EXERCISE BRIEF: Exactly as written, copy every line from the one containing "Instruction: Select the 25 y-axis label" through the end of the records, with the pictures left out.

PROVIDED DATA:
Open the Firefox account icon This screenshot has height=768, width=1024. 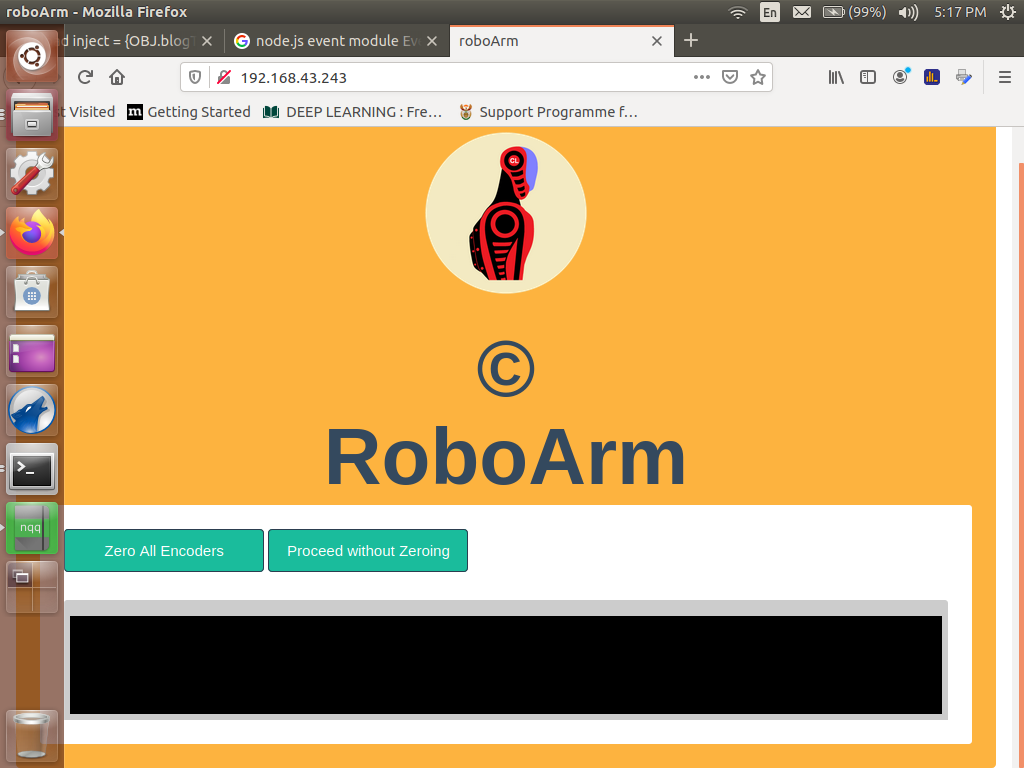pyautogui.click(x=900, y=77)
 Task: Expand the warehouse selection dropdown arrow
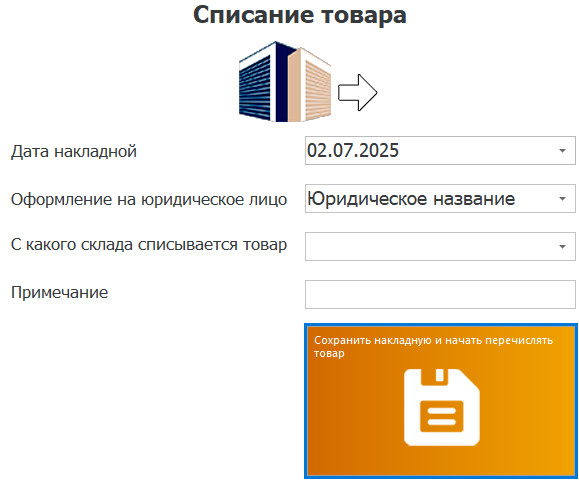[562, 247]
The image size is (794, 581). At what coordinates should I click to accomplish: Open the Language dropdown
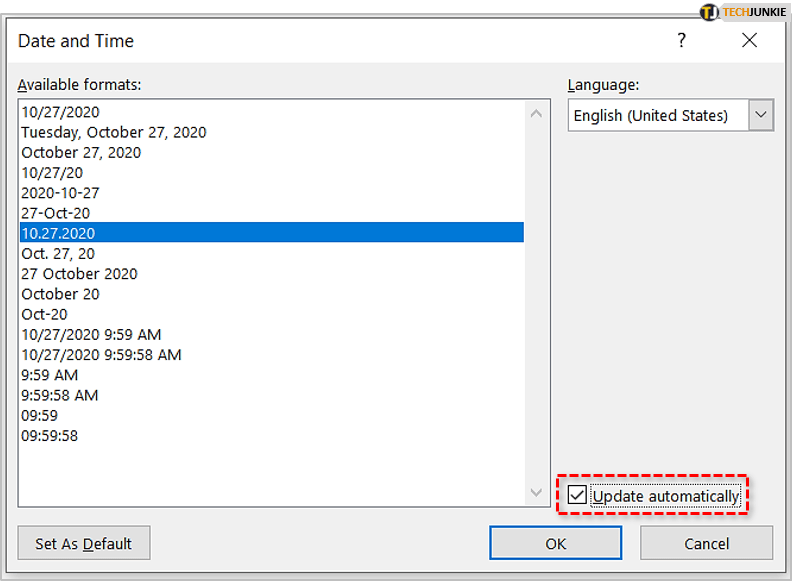pos(761,115)
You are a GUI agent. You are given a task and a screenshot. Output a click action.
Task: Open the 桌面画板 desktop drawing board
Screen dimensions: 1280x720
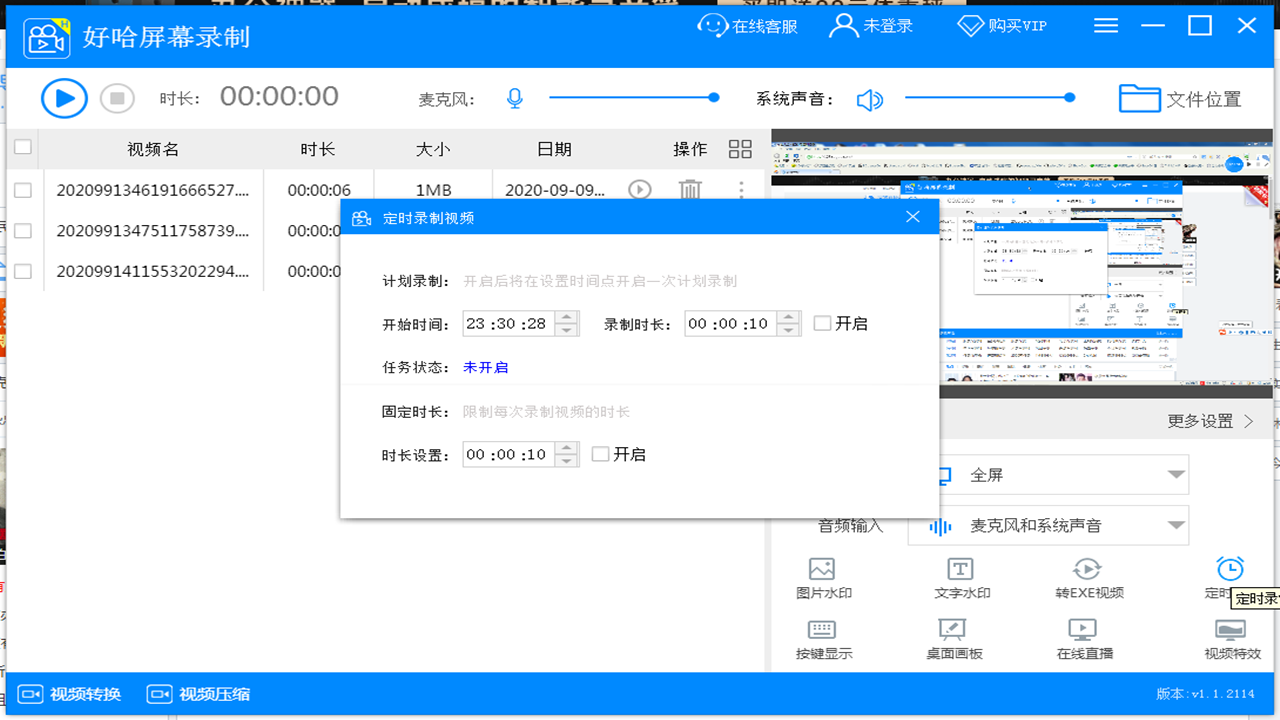(953, 640)
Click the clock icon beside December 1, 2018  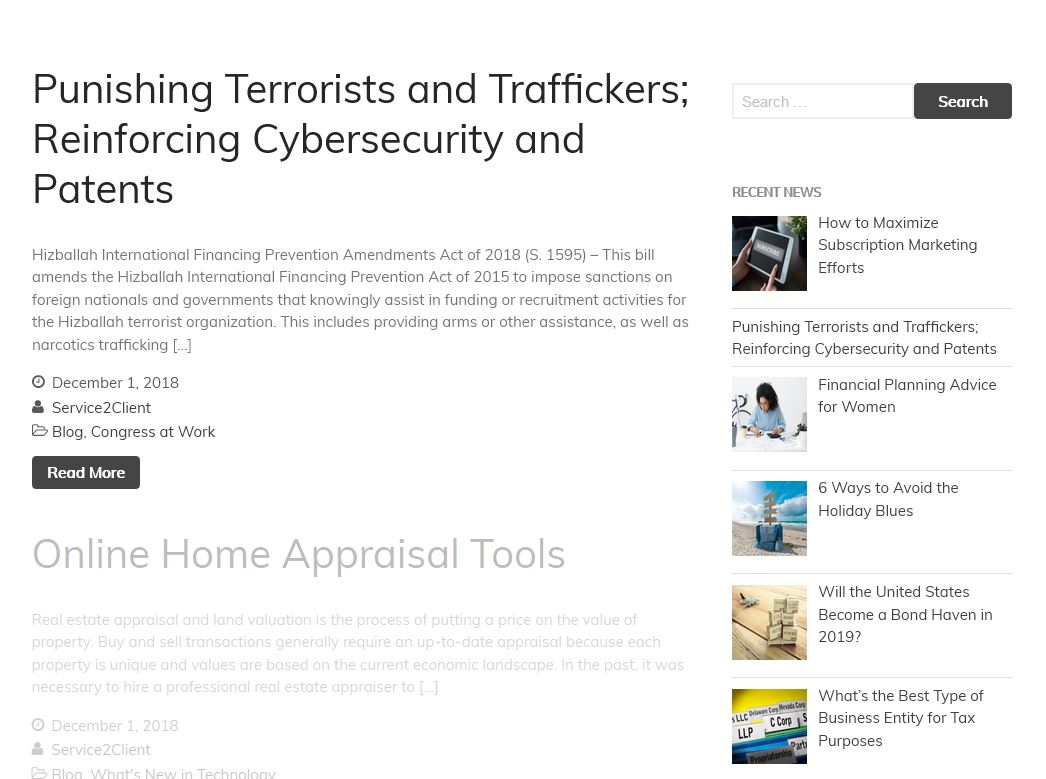(x=39, y=382)
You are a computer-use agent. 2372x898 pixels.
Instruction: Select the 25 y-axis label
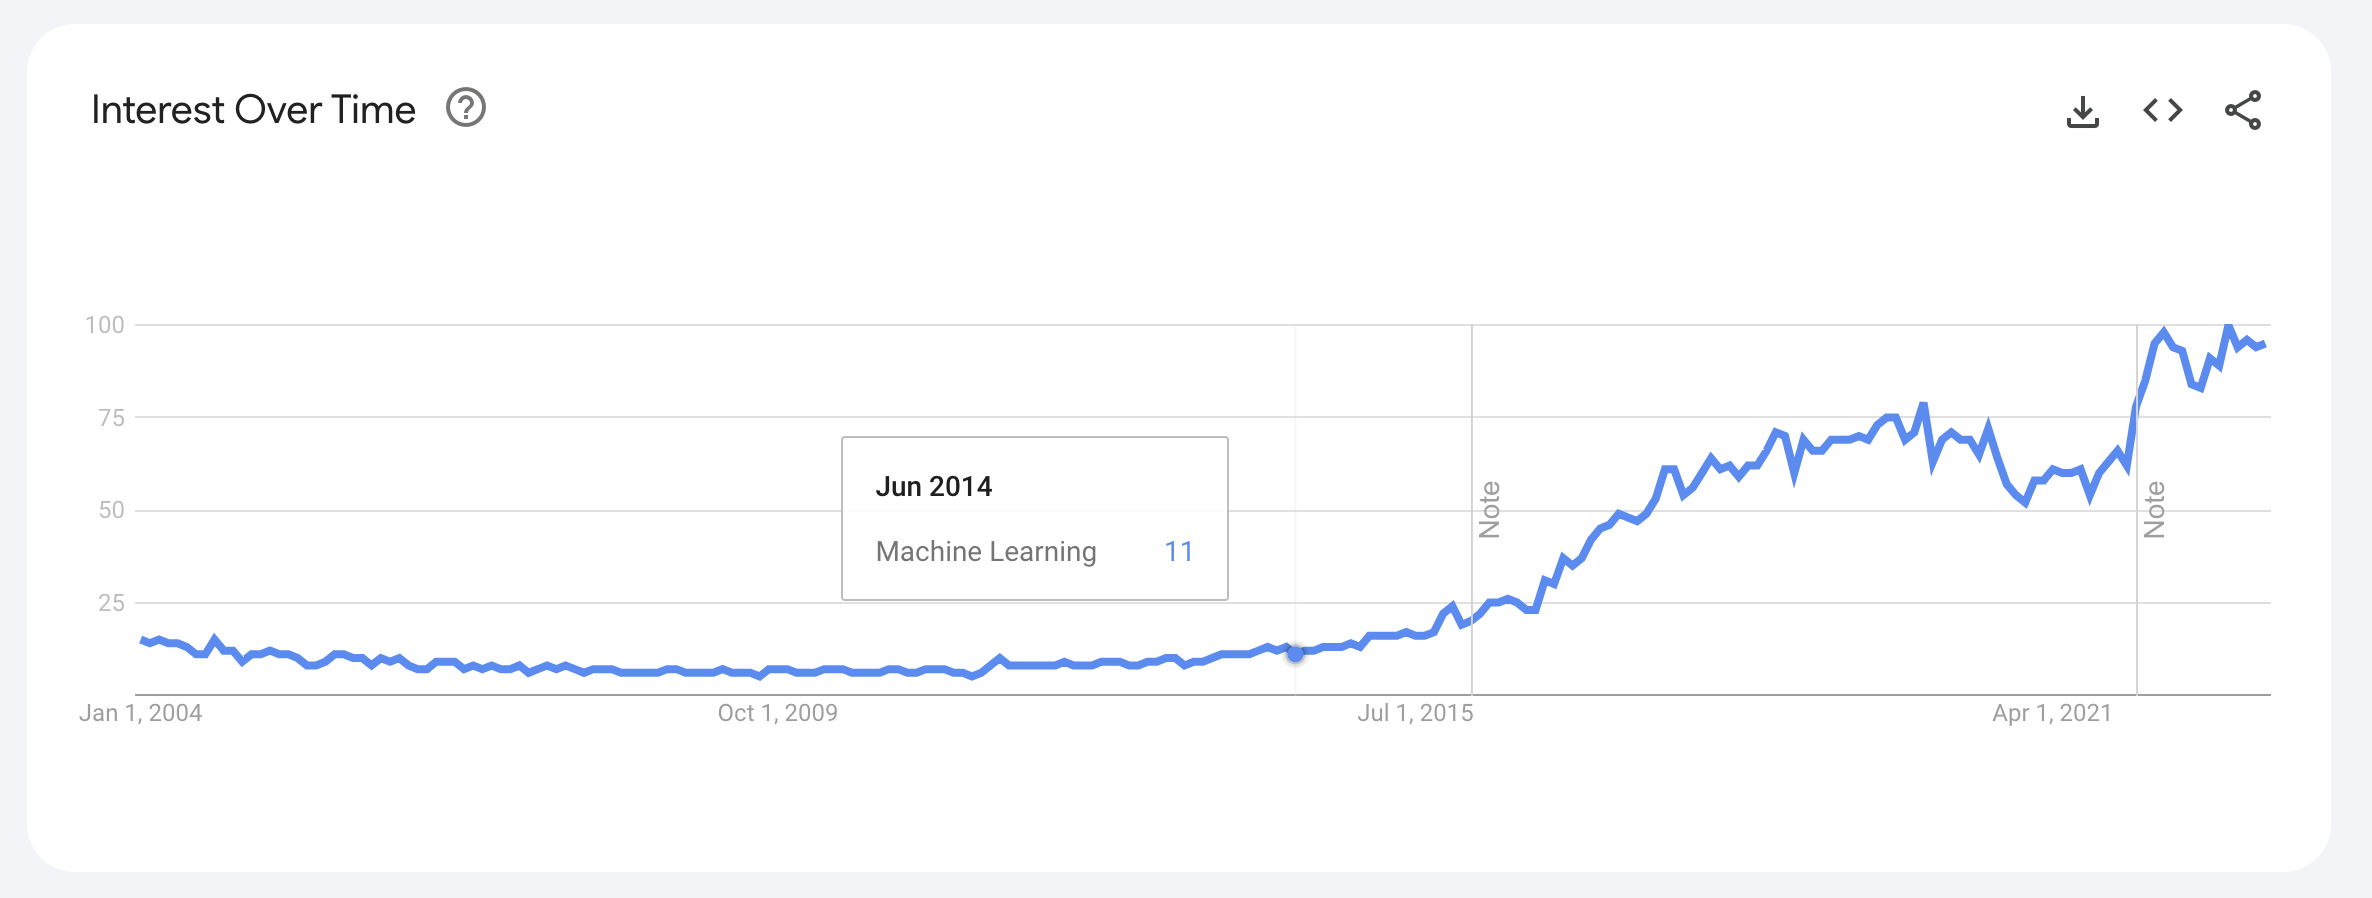111,603
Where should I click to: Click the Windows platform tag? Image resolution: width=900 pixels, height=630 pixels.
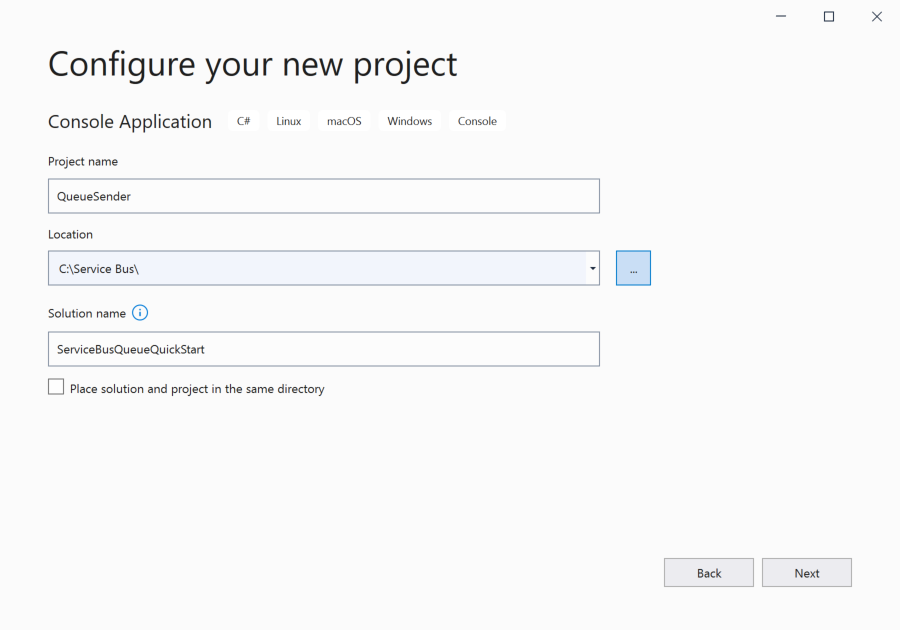click(409, 120)
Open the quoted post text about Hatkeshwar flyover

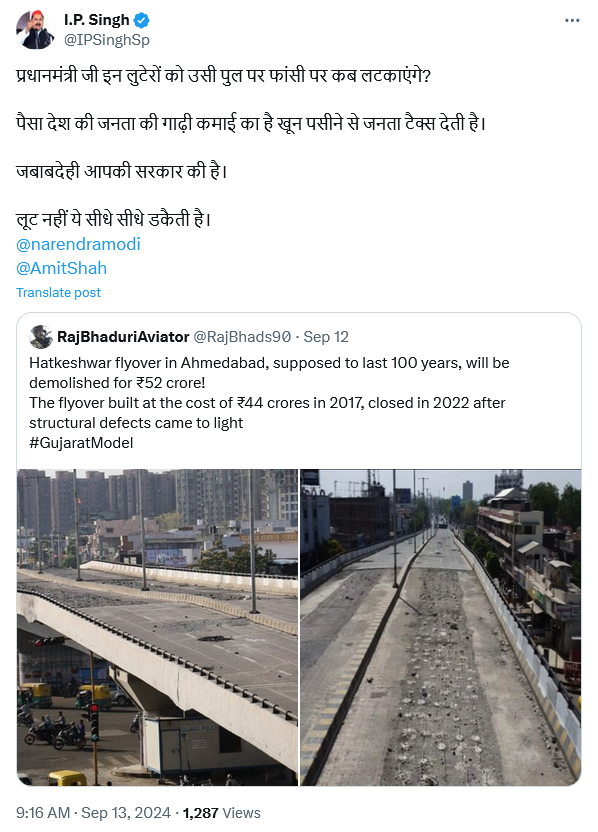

OUTPUT:
Instruction: Select the 25 y-axis label
111,603
Where should I click to: Click the Windows platform tag? Image resolution: width=900 pixels, height=630 pixels.
click(409, 120)
Open the quoted post text about Hatkeshwar flyover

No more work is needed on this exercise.